From the entries below, reproduce exactly the line containing "Task: Pick San Francesco D'Assisi in list", the line containing "This screenshot has height=636, width=1131.", and every line in between, with nothing added.

-- Information supplied follows --

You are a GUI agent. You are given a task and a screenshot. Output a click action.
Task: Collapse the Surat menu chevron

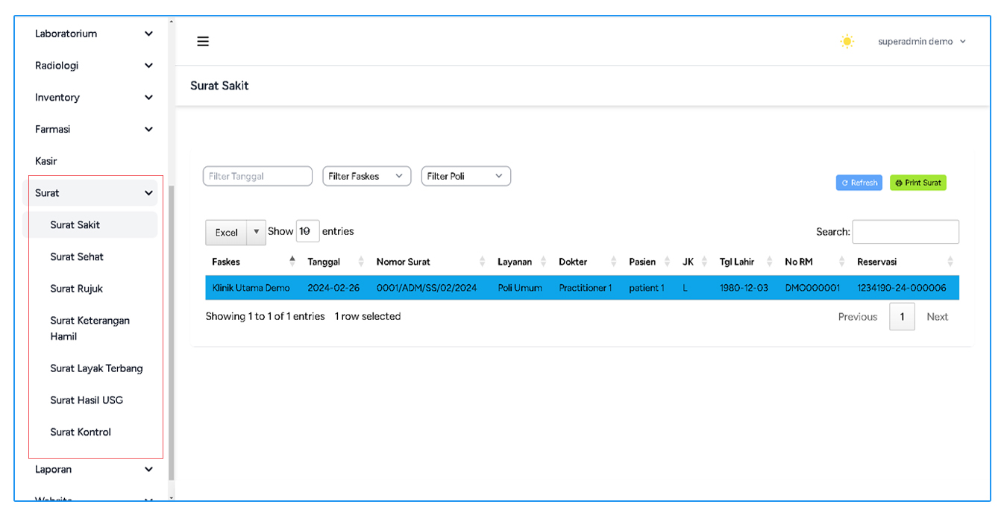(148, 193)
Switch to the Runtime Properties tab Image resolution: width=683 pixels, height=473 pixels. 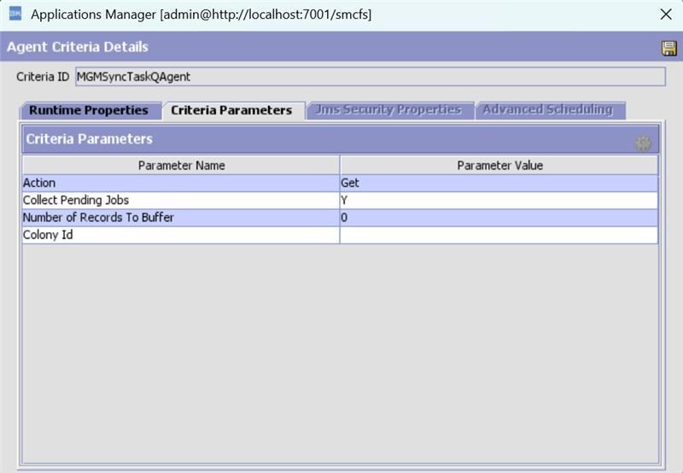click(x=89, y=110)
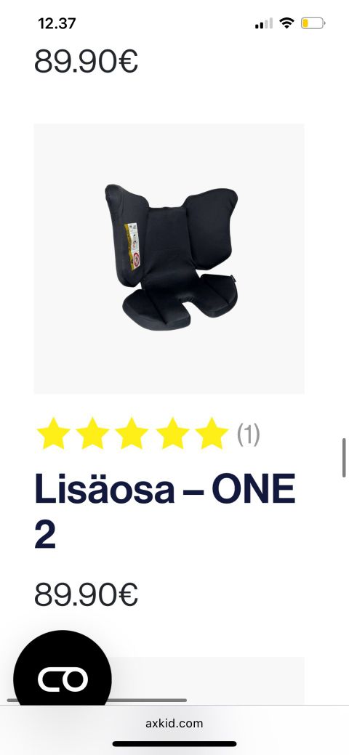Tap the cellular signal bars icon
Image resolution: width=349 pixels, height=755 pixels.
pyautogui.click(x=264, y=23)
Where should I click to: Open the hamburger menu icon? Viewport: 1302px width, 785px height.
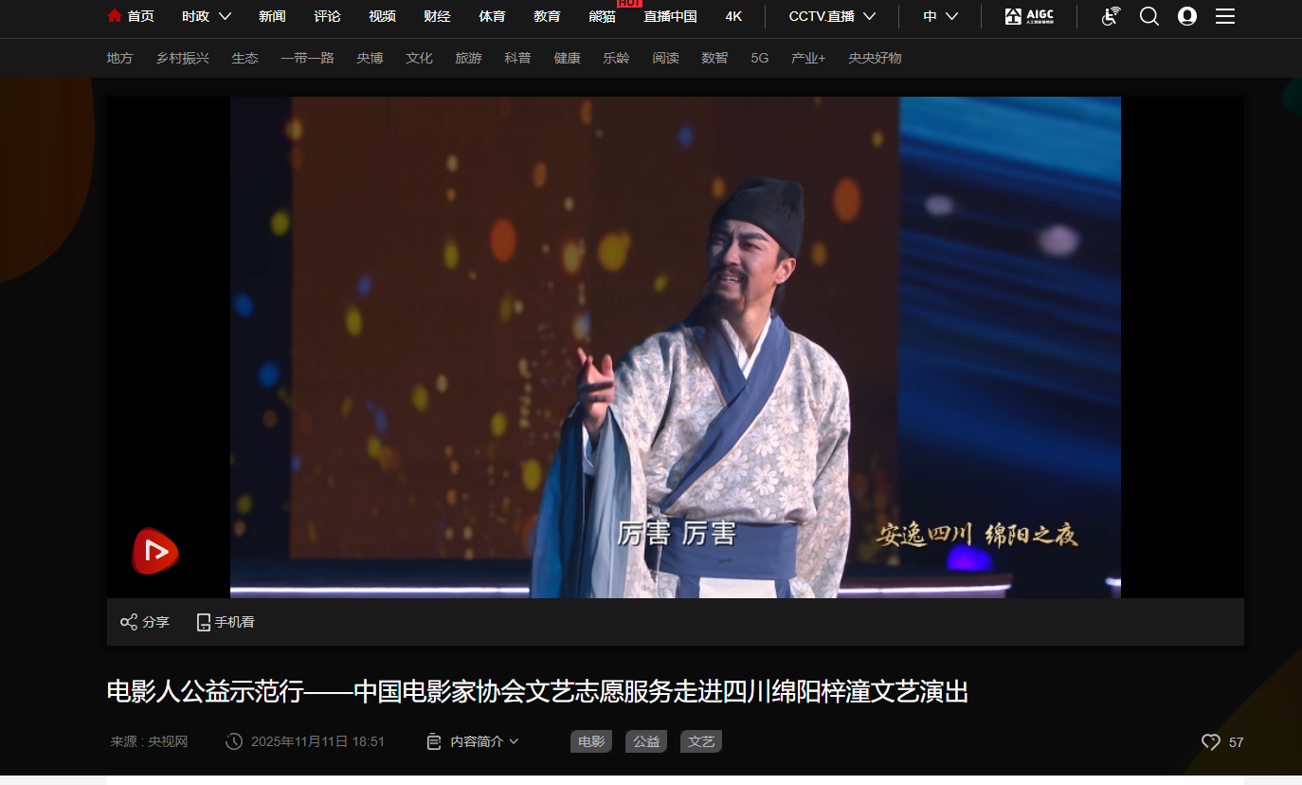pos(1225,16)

-- Information supplied concluded --
-- Information supplied follows --

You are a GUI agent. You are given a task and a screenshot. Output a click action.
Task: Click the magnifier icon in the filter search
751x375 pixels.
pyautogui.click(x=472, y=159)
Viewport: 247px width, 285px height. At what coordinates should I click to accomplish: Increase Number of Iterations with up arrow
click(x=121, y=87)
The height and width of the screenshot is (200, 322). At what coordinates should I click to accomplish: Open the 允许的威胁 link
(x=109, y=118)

-- Information supplied concluded --
-- Information supplied follows --

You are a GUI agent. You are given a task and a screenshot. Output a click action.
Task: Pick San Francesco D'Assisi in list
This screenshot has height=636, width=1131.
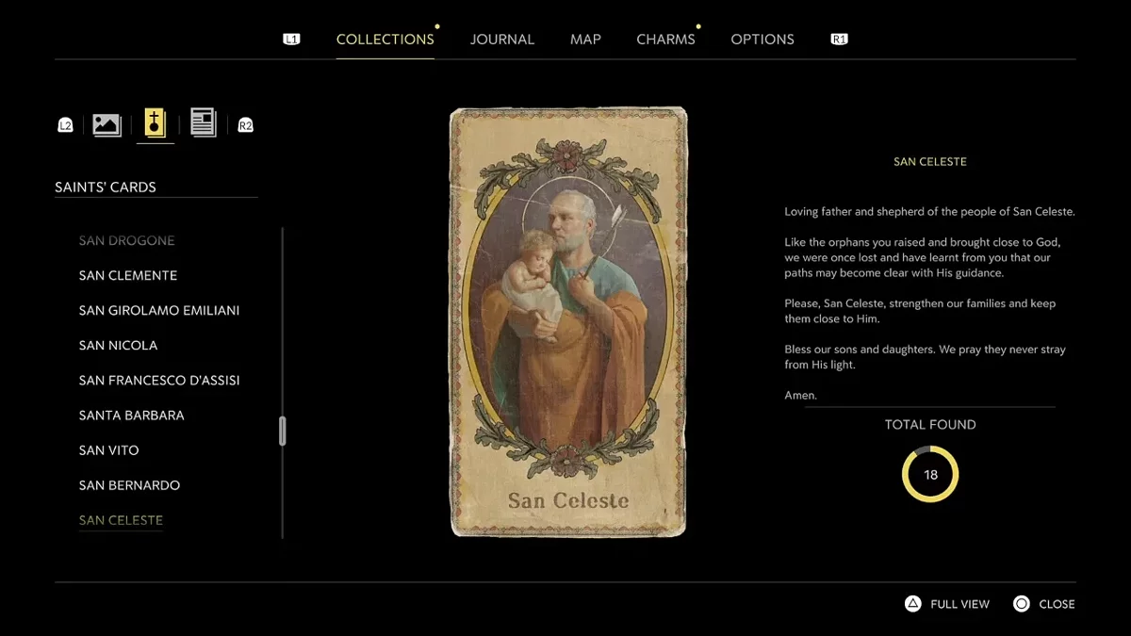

-- Information supplied concluded --

• **Completed task**:
Task: Pick San Francesco D'Assisi in list
This screenshot has height=636, width=1131.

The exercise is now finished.